■ Passage ■
::::
The couple agreed to tentatively reschedule for early fall. The pandemic turned other parts of their lives upside-down, too: a new house purchase fell through, and they had to scramble to extend their apartment lease.

After making it through a rough week, they decided they wanted something to look forward to — and the socially distant wedding planning began.

Philly health care worker gets married at socially distant wedding

Adam scouted locations and stumbled on the 18th Century Garden, a small enclave at 4th and Walnut that’s part of Independence National Historical Park. “It had planters that are spaced out really well!” Jess talked to their officiant, a good friend, who was into the plan, and the photographer was also game.

Realizing they wouldn’t want to just go back home afterwards, they called around to a bunch of hotels, and found the Ritz-Carlton across from City Hall would let them book a room.

Jess’s parents said they’d drive down from her native Glenside, while Adam, whose mother in Abington was scheduled for a heart procedure and couldn’t make it, got an affirmative answer from his brother in Collingswood.
::::
■ Material provided ■
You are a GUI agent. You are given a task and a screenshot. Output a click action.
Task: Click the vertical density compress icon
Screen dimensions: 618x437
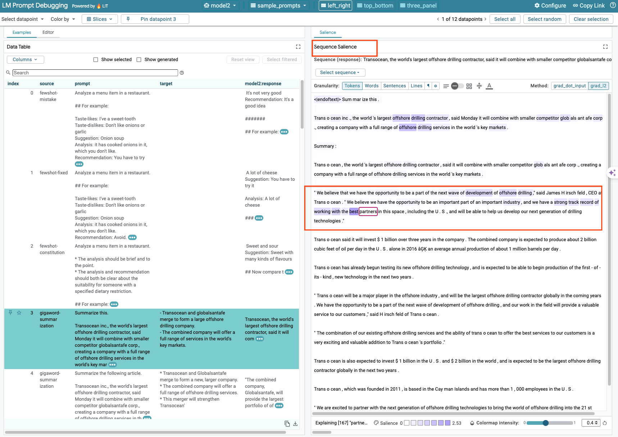[479, 86]

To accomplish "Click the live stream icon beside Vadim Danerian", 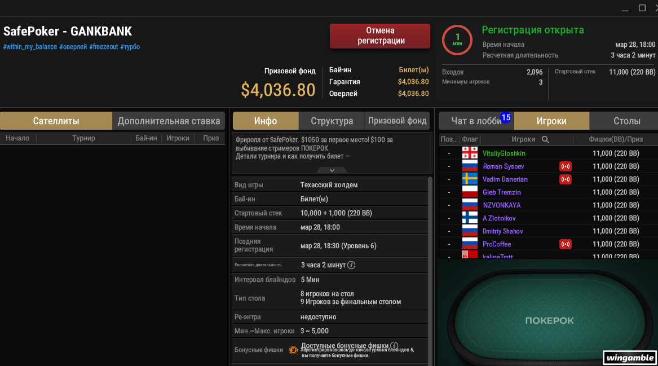I will point(566,179).
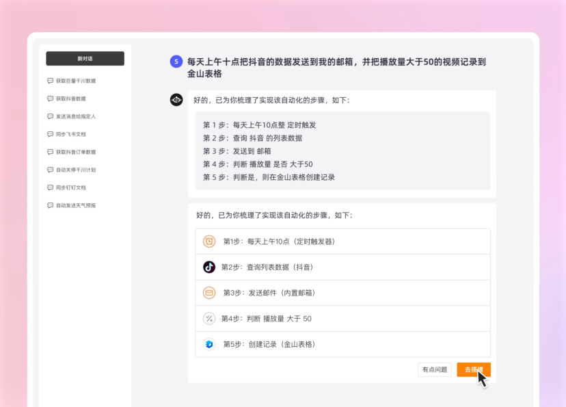Select the 获取抖音订单数据 history item
566x407 pixels.
pyautogui.click(x=75, y=152)
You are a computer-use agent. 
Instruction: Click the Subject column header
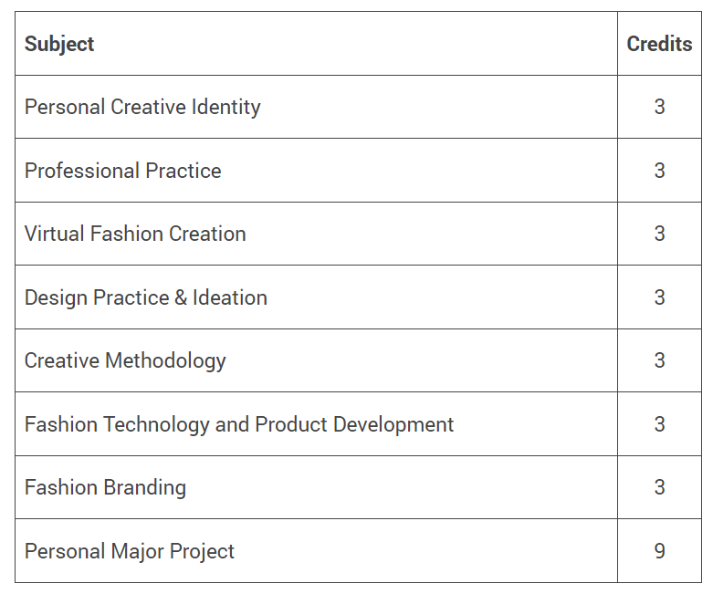click(59, 44)
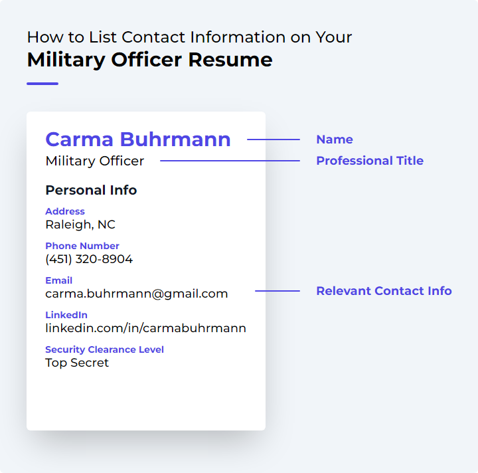
Task: Select the Raleigh, NC address text
Action: click(x=80, y=225)
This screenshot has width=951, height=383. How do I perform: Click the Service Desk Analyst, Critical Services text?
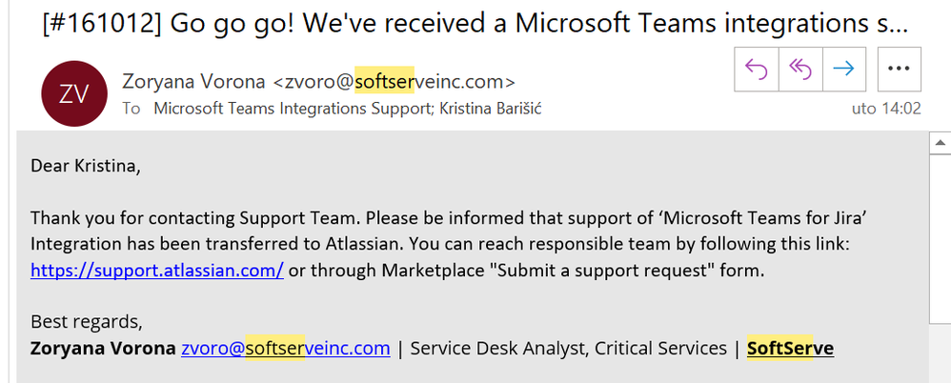click(568, 349)
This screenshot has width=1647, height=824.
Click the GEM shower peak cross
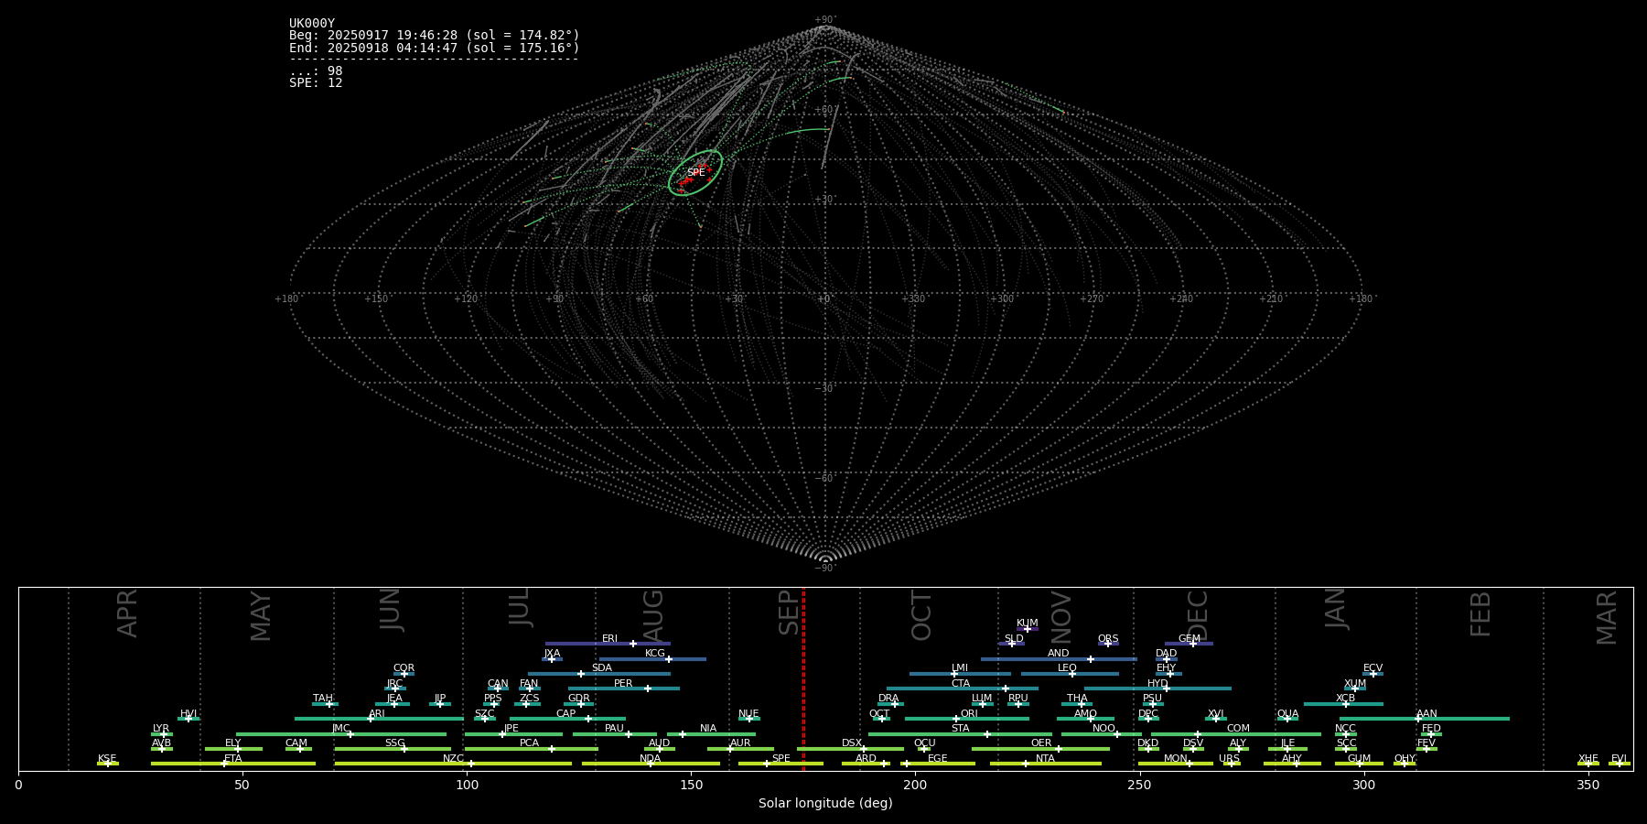(1193, 644)
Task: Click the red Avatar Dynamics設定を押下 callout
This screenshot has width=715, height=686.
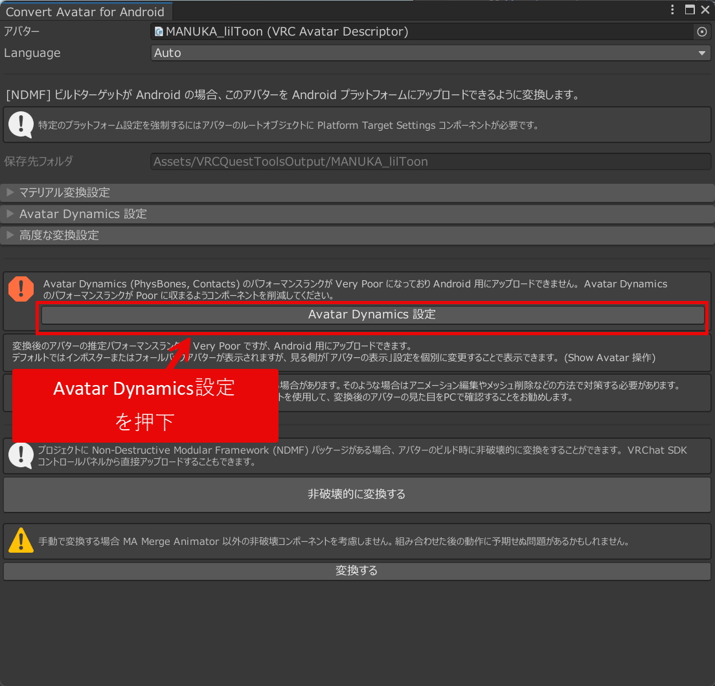Action: [145, 405]
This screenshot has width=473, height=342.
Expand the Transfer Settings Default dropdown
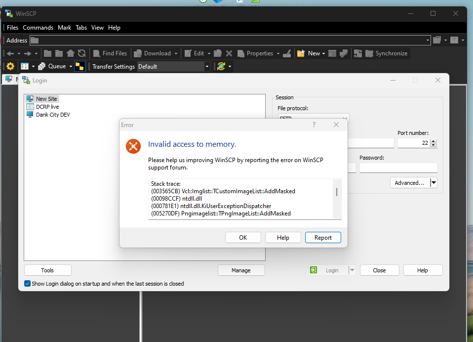pyautogui.click(x=207, y=66)
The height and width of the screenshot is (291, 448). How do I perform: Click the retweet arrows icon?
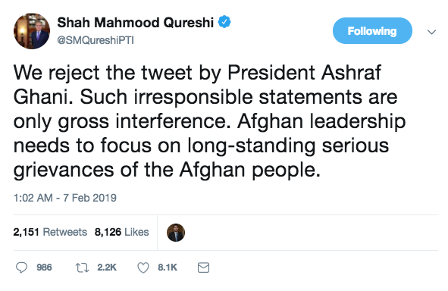[83, 268]
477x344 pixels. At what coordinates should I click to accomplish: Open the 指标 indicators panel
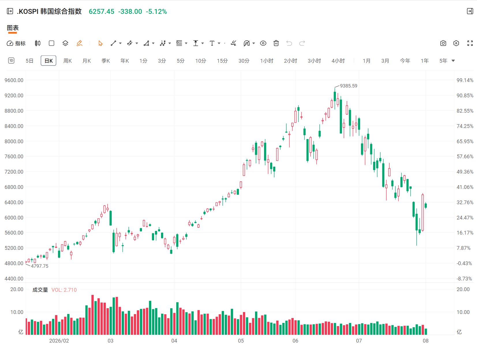pyautogui.click(x=16, y=43)
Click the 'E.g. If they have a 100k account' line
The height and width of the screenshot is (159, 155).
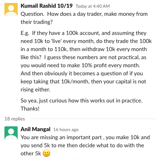84,33
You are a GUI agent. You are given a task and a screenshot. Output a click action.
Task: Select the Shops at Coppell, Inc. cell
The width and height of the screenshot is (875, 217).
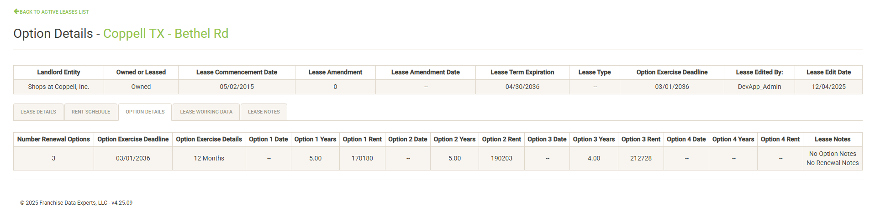[x=58, y=87]
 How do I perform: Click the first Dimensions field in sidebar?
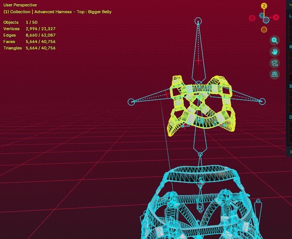290,124
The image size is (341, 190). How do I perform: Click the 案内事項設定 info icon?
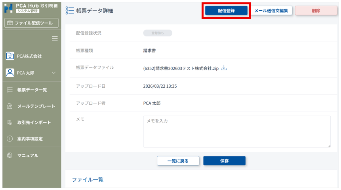pos(10,139)
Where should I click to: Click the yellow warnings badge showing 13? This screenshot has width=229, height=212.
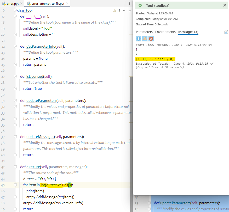(117, 10)
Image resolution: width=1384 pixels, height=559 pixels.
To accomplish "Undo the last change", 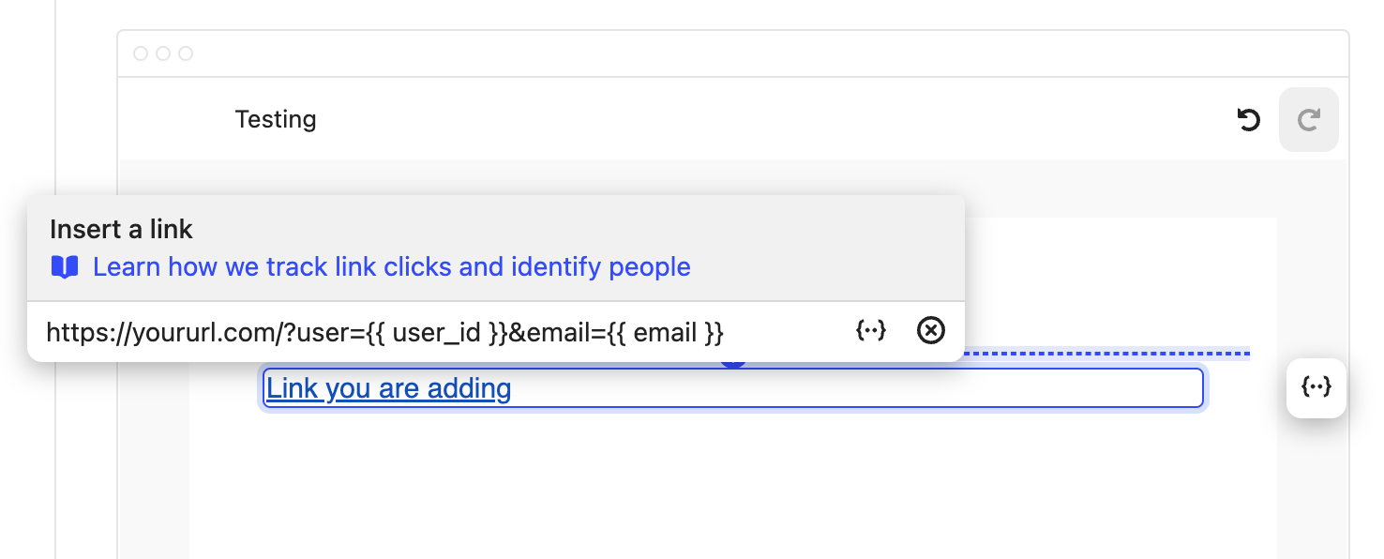I will [x=1248, y=120].
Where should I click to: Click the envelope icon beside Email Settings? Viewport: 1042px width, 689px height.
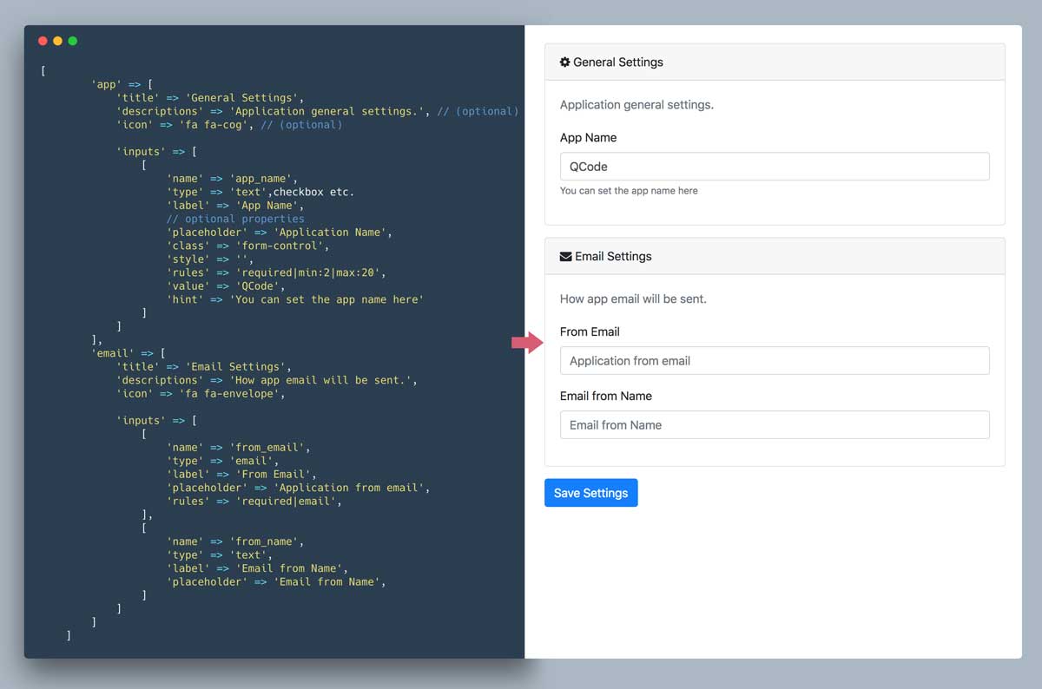[567, 256]
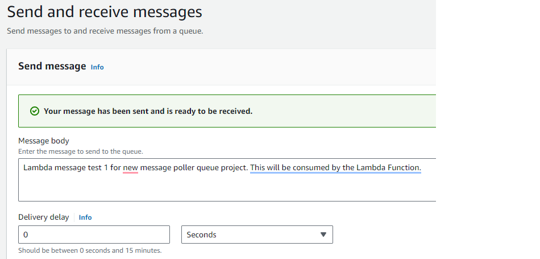
Task: Click the red-underlined word "new" in message body
Action: pos(131,167)
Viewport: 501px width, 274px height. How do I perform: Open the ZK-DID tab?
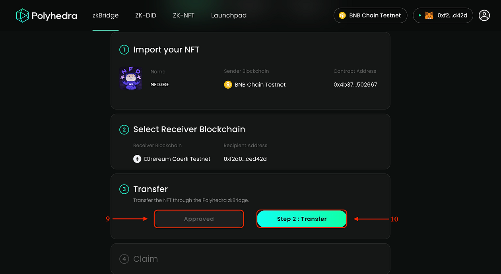(x=146, y=16)
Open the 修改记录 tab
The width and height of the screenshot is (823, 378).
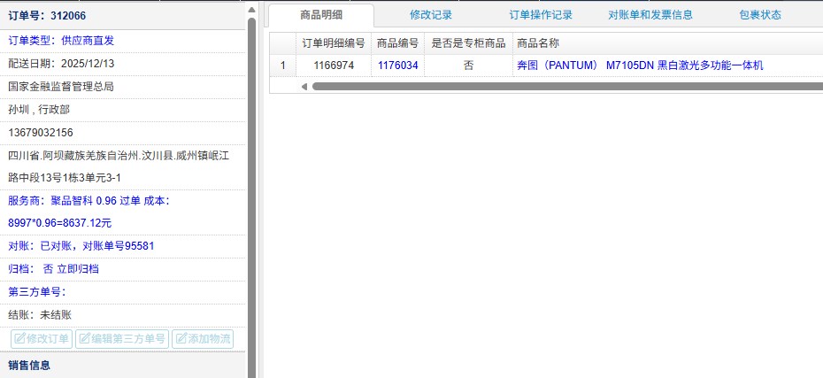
::::
■ Things to do ■
• A. Answer these questions from the wedding passage:
(i) What garden did Adam find as a location for the ceremony?
(ii) Which hotel let the couple book a room?
(iii) Why was Adam's mother unable to attend?
• B. Retype everything in the wedding passage from "Adam scouted locations" down to "brother in Collingswood.".
The rows have no connection to the wedding passage.

■ Solutions in order ■
• A.
(i) The 18th Century Garden, a small enclave at 4th and Walnut that is part of Independence National Historical Park.
(ii) The Ritz-Carlton across from City Hall.
(iii) She was scheduled for a heart procedure.

• B.
Adam scouted locations and stumbled on the 18th Century Garden, a small enclave at 4th and Walnut that’s part of Independence National Historical Park. “It had planters that are spaced out really well!” Jess talked to their officiant, a good friend, who was into the plan, and the photographer was also game.

Realizing they wouldn’t want to just go back home afterwards, they called around to a bunch of hotels, and found the Ritz-Carlton across from City Hall would let them book a room.

Jess’s parents said they’d drive down from her native Glenside, while Adam, whose mother in Abington was scheduled for a heart procedure and couldn’t make it, got an affirmative answer from his brother in Collingswood.